The annoying thing is that, in one function in one file, I do a float * float multiply and there is a vmul.f32 in the generated assembler. However for other float * float multiplies in the same file it has just used fmul!

I'm sure this chip has more floating-point power than it's demonstrating at the moment, but if I can't demonstrate it then we can't really take it seriously. Can anyone offer any hints as to where I'm going wrong? Does GCC only optimize certain types of multiply or certain types of variables?

Thanks in advance for any assistance,

Olly

over 16 years ago

0 Juan Gonzales over 16 years ago

TI__Mastermind 37340 points

WIth regards to Neon, have you enabled NEON in the kernel per http://tiexpressdsp.com/wiki/index.php?title=FAQ_OMAP35x_Linux_PSP

[edit] I also checked the compile options you are using and they appear to be correct.

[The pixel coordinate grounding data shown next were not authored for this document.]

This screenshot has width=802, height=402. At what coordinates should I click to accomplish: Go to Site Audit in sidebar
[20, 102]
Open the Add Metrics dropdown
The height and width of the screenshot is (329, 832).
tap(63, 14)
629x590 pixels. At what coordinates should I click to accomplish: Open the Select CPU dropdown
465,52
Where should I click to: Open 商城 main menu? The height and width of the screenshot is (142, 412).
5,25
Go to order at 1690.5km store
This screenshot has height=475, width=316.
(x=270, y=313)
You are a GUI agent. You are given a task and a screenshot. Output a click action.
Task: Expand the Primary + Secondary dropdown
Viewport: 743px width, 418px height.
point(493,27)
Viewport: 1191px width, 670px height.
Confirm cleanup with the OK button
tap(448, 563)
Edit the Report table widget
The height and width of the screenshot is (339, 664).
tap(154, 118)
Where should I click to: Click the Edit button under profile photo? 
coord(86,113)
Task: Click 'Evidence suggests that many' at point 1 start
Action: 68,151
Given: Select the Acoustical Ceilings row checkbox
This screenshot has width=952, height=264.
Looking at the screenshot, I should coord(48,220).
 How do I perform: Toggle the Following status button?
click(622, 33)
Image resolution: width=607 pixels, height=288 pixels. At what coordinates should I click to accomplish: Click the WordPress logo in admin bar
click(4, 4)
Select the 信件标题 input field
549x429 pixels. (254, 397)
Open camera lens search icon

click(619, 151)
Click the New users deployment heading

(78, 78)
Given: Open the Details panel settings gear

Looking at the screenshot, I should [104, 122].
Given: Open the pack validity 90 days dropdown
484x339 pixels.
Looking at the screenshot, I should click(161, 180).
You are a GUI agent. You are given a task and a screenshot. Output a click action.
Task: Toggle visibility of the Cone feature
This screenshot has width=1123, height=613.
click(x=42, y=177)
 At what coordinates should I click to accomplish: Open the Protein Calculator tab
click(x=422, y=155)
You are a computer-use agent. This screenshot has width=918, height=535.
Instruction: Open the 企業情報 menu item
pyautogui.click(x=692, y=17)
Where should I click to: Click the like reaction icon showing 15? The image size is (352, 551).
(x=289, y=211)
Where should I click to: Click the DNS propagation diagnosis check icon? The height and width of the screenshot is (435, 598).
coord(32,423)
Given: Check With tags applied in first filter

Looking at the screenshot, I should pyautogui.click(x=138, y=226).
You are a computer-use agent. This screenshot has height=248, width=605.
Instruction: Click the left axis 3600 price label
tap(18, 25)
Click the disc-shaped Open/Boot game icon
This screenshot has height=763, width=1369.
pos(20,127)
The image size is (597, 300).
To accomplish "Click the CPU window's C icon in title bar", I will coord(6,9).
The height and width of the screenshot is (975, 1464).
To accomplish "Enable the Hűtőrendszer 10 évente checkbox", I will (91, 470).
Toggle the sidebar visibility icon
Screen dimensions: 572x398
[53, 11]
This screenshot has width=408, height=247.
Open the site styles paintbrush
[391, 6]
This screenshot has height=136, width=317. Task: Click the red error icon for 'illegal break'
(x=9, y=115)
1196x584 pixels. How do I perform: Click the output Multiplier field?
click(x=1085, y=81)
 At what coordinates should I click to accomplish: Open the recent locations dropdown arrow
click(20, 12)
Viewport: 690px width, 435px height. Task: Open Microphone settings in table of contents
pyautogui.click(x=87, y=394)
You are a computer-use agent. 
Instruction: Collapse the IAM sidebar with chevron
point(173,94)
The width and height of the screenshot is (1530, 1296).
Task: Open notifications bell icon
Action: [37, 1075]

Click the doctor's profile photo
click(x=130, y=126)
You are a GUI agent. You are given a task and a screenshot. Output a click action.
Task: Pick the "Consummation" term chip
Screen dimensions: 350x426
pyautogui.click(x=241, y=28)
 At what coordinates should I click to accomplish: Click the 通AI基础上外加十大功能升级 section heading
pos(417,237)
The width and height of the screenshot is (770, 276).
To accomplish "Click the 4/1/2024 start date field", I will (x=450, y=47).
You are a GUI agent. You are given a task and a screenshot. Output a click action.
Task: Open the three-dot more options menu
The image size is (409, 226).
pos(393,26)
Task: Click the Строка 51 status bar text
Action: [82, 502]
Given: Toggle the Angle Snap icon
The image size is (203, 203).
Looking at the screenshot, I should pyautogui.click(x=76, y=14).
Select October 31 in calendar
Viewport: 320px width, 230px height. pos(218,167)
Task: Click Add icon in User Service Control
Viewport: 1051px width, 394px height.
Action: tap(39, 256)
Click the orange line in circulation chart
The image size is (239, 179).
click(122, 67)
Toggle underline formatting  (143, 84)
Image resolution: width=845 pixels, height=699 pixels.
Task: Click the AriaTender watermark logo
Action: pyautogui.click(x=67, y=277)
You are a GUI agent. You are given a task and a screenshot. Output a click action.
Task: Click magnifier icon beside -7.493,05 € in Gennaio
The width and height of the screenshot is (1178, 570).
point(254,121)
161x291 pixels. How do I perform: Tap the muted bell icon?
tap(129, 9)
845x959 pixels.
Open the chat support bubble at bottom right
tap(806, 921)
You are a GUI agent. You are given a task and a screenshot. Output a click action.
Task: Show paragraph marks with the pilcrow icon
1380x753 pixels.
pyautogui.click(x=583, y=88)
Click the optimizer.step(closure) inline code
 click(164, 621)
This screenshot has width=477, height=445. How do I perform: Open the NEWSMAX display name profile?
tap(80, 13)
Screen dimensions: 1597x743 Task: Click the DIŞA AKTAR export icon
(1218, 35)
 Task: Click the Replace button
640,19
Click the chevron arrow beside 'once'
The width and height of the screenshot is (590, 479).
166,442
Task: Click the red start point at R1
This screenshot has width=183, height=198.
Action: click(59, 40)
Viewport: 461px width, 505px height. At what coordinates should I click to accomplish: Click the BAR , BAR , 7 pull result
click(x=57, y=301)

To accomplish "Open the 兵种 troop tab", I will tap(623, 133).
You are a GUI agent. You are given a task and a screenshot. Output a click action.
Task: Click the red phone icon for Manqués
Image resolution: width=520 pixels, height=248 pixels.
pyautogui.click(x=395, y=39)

Let us know if you get better performance numbers...

0 Juan Gonzales over 16 years ago

TI__Mastermind 37340 points

Also, I thought you may be interested in the follwing forum post: http://community.ti.com/forums/p/3230/11914.aspx#11914

0 Funkster over 16 years ago in reply to Juan Gonzales

Prodigy 70 points

Hi Juan, thanks for the reply.

Yes, I have NEON on in the kernel - the app compiled with these options runs fine, and the floating point operations are somewhat quicker than with just -O3. However, the overall result for floating point is still roughly half the performance of an AMD K6-233! I would imagine that the OMAP should give the K6 a sound thrashing, yes?

Benchmark results with just -O3:

BYTEmark* Native Mode Benchmark ver. 2 (10/95)
Index-split by Andrew D. Balsa (11/97)
Linux/Unix* port by Uwe F. Mayer (12/96,11/97)

TEST                : Iterations/sec. : Old Index   : New Index
                    :                  : Pentium 90* : AMD K6/233*
--------------------:------------------:-------------:------------
NUMERIC SORT        :          239.92 :       6.15 :       2.02
STRING SORT         :          30.619 :      13.68 :       2.12
BITFIELD            :      7.8572e+07 :      13.48 :       2.82
FP EMULATION        :          59.552 :      28.58 :       6.59
FOURIER             :          241.25 :       0.27 :       0.15
ASSIGNMENT          :          3.5729 :      13.60 :       3.53
IDEA                :          475.25 :       7.27 :       2.16
HUFFMAN             :          321.73 :       8.92 :       2.85
NEURAL NET          :         0.35361 :       0.57 :       0.24
LU DECOMPOSITION    :          10.798 :       0.56 :       0.40
==========================ORIGINAL BYTEMARK RESULTS==========================
INTEGER INDEX       : 11.619
FLOATING-POINT INDEX: 0.443
Baseline (MSDOS*)   : Pentium* 90, 256 KB L2-cache, Watcom* compiler 10.0
==============================LINUX DATA BELOW===============================
CPU                 :
L2 Cache            :
OS                  : Linux 2.6.22.18-omap3
C compiler          : arm-none-linux-gnueabi-gcc
libc                : static
MEMORY INDEX        : 2.760
INTEGER INDEX       : 3.009
FLOATING-POINT INDEX: 0.246
Baseline (LINUX)    : AMD K6/233*, 512 KB L2-cache, gcc 2.7.2.3, libc-5.4.38

Benchmark results with all the options above:

BYTEmark* Native Mode Benchmark ver. 2 (10/95)
Index-split by Andrew D. Balsa (11/97)
Linux/Unix* port by Uwe F. Mayer (12/96,11/97)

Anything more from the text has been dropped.